*Supplied information*:
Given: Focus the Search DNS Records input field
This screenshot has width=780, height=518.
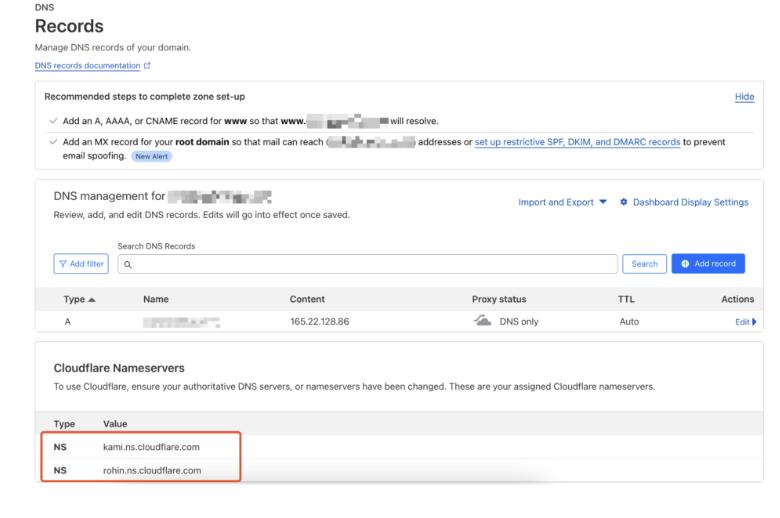Looking at the screenshot, I should (370, 263).
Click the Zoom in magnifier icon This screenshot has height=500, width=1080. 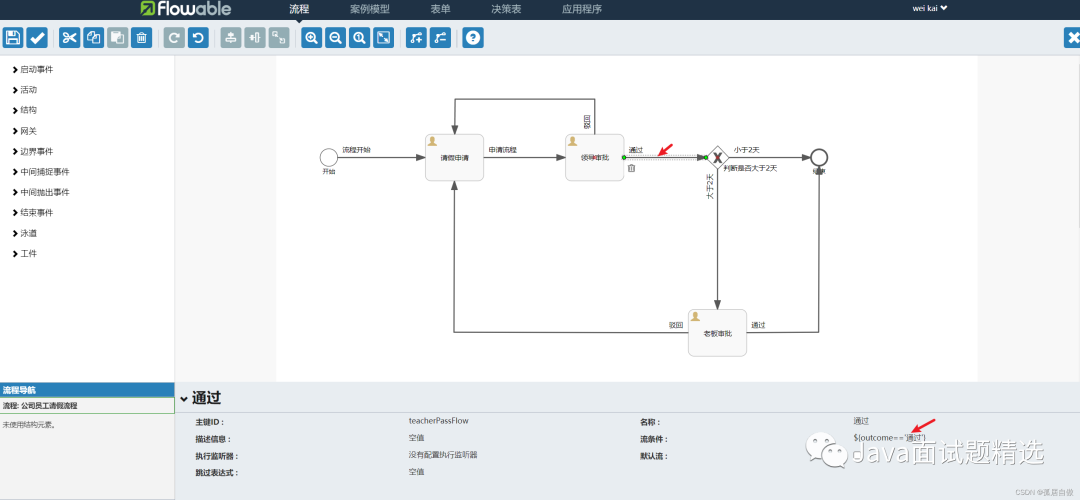click(x=311, y=38)
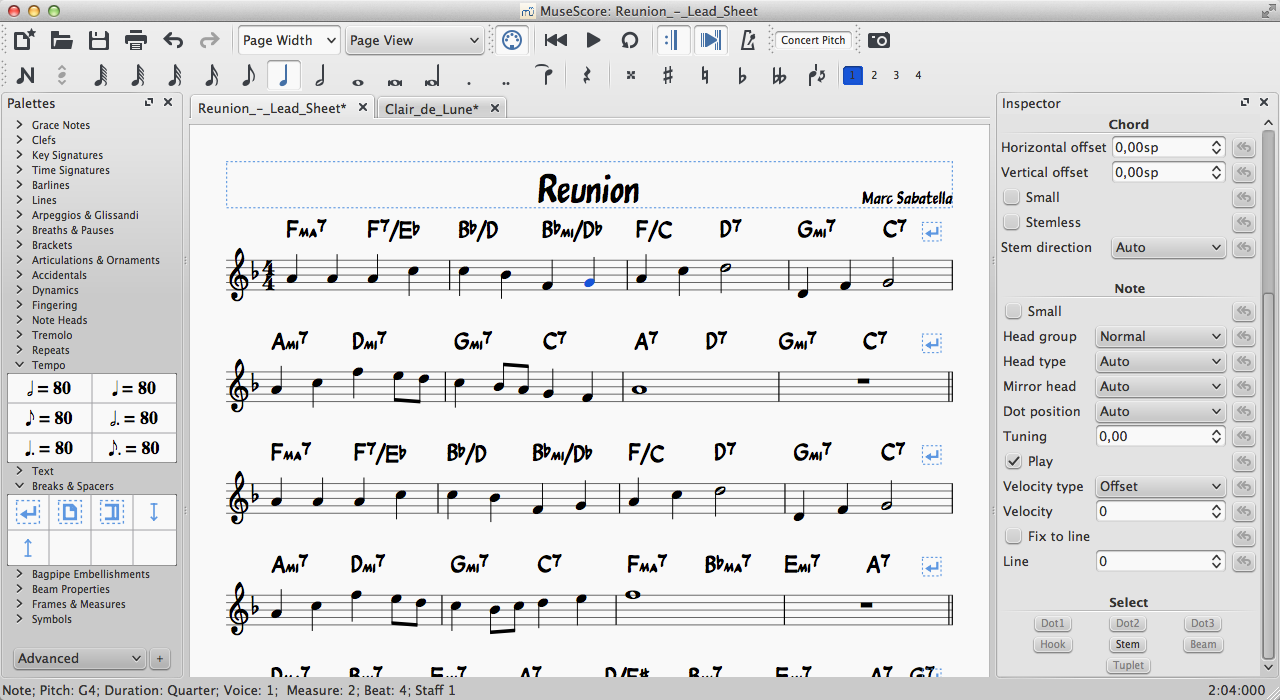The height and width of the screenshot is (700, 1280).
Task: Enable note input mode N icon
Action: click(26, 75)
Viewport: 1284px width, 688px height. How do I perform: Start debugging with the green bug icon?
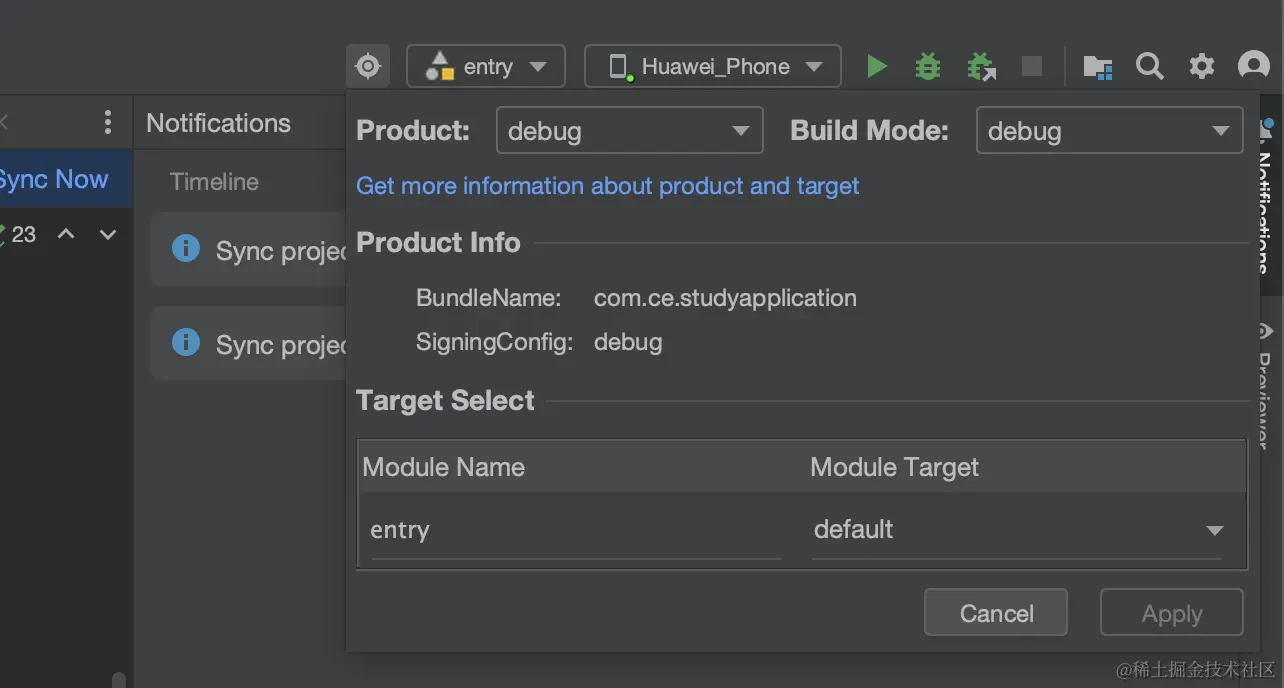click(x=928, y=67)
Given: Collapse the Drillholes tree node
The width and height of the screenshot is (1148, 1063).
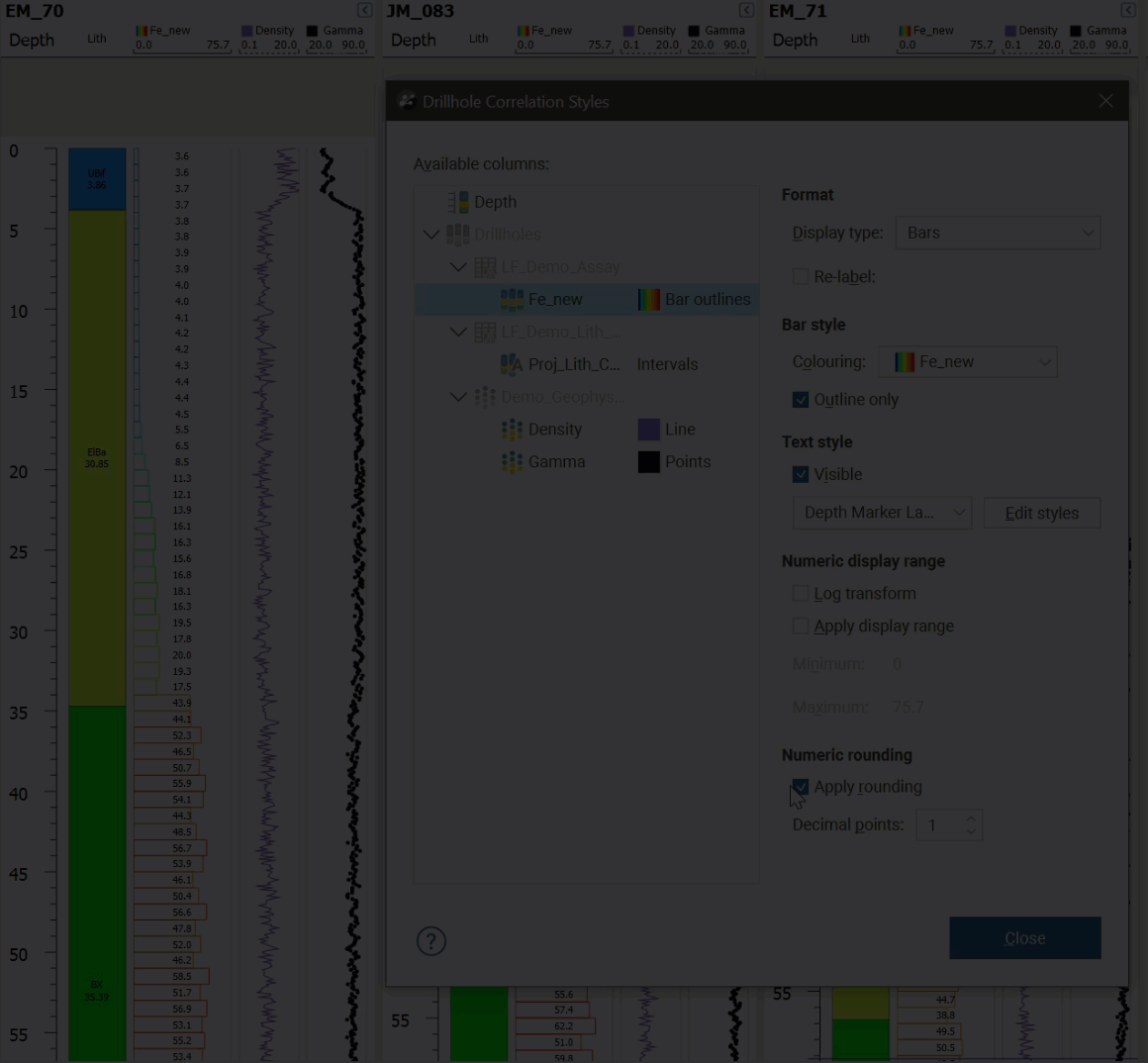Looking at the screenshot, I should (x=431, y=235).
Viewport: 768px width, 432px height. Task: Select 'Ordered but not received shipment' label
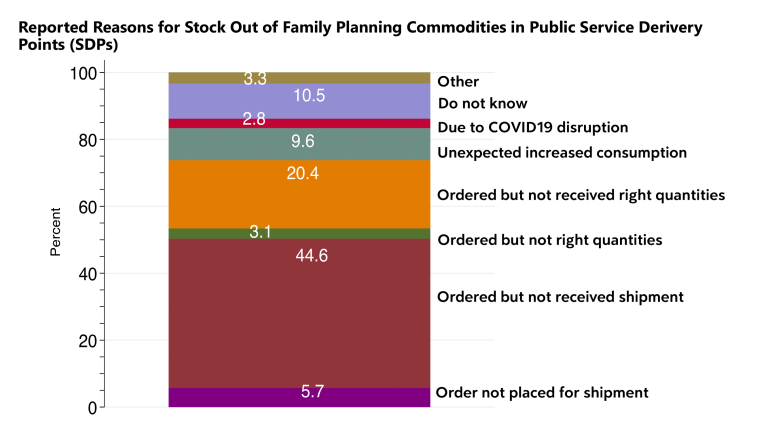click(x=560, y=297)
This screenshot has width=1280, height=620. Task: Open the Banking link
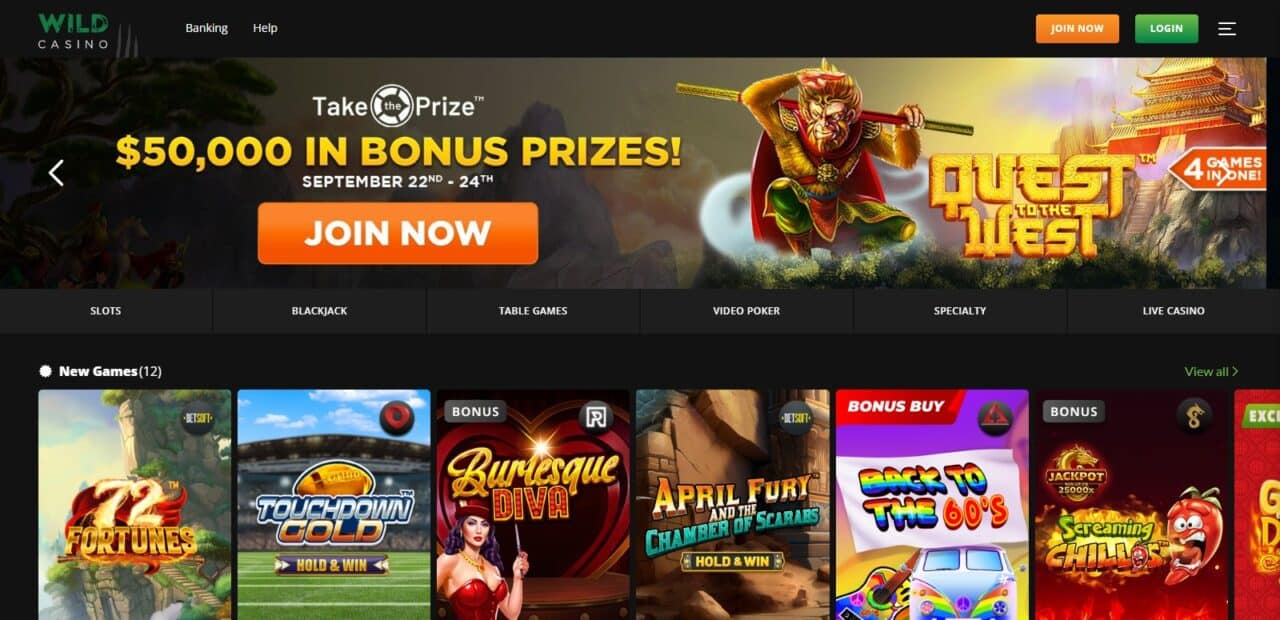click(x=207, y=28)
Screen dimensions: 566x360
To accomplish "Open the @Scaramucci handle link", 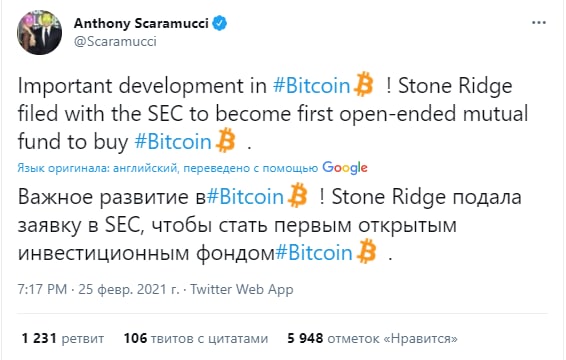I will (115, 42).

*Activity*: Your task is to show every line of the listing above containing "Given".

*Task solution*:
Given: Focus the Search DNS Records input field
Given: Collapse the Drillholes tree node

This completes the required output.